> **TEXTAUSZUG**
"""

Sowohl mit den tänzerischen Gruppenaktionen im Fach Sport, als auch mit dem  gestaltenden Sprechen in der Gruppe knüpften wir an Aktionen auf der Klassenfahrt vor den Herbstferien an, die den Zusammenhalt und das Vertrauen zueinander in der Klasse durch gemeinsames Tun hatten festigen sollen. Dies ist gelungen: „Das Projekt hat uns richtig zusammengeschweißt“, sagte eine Schülerin nach der Präsentation. Eine kleine Ausstellung in der Klasse mit Texten und Bildern wird noch lange daran erinnern.

"""

> **AUFGABE**
Führe den Text über das Klassenprojekt nach seinem letzten Satz weiter. Das Material ist eigenständig und gehört nicht zum Text über das Klassenprojekt.

> **BEREITGESTELLTES MATERIAL**

"""

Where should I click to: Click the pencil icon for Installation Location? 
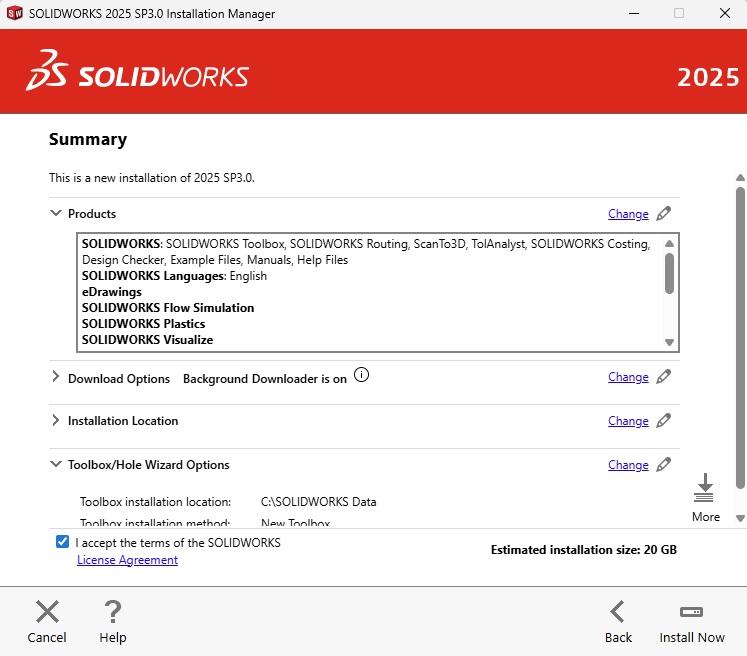664,421
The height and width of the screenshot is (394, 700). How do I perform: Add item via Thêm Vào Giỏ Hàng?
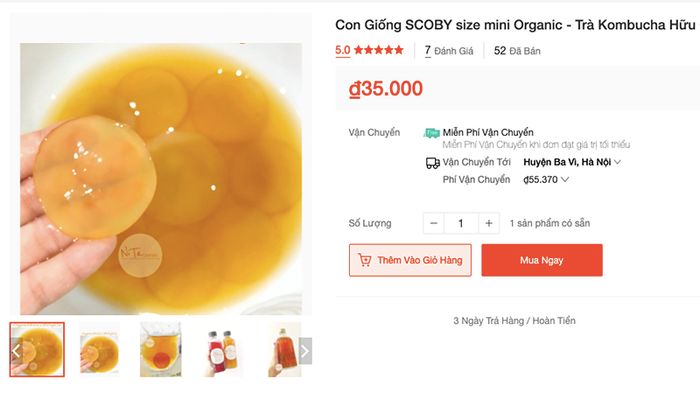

"""

> **DAS ERGEBNIS**
Den Abschluss fand das Projekt im Besuch der 6c bei der Generalprobe für das Konzert in der Beethovenhalle bei der die Chorkinder nach wiederholten Proben zusammen mit dem Philharmonischen Chor erstmals auf der Bühne standen. Dieser „außerschulische Lernort“ verlangte noch einmal höchste Konzentration und Stille von allen. Mit Staunen wurden die arbeitenden Musiker und ihre Leistungen betrachtet und danach viele Fragen gestellt, die Chorkinder fügten sich in den Philharmonischen Chor ein und gaben in Generalprobe und Aufführung ihr Bestes.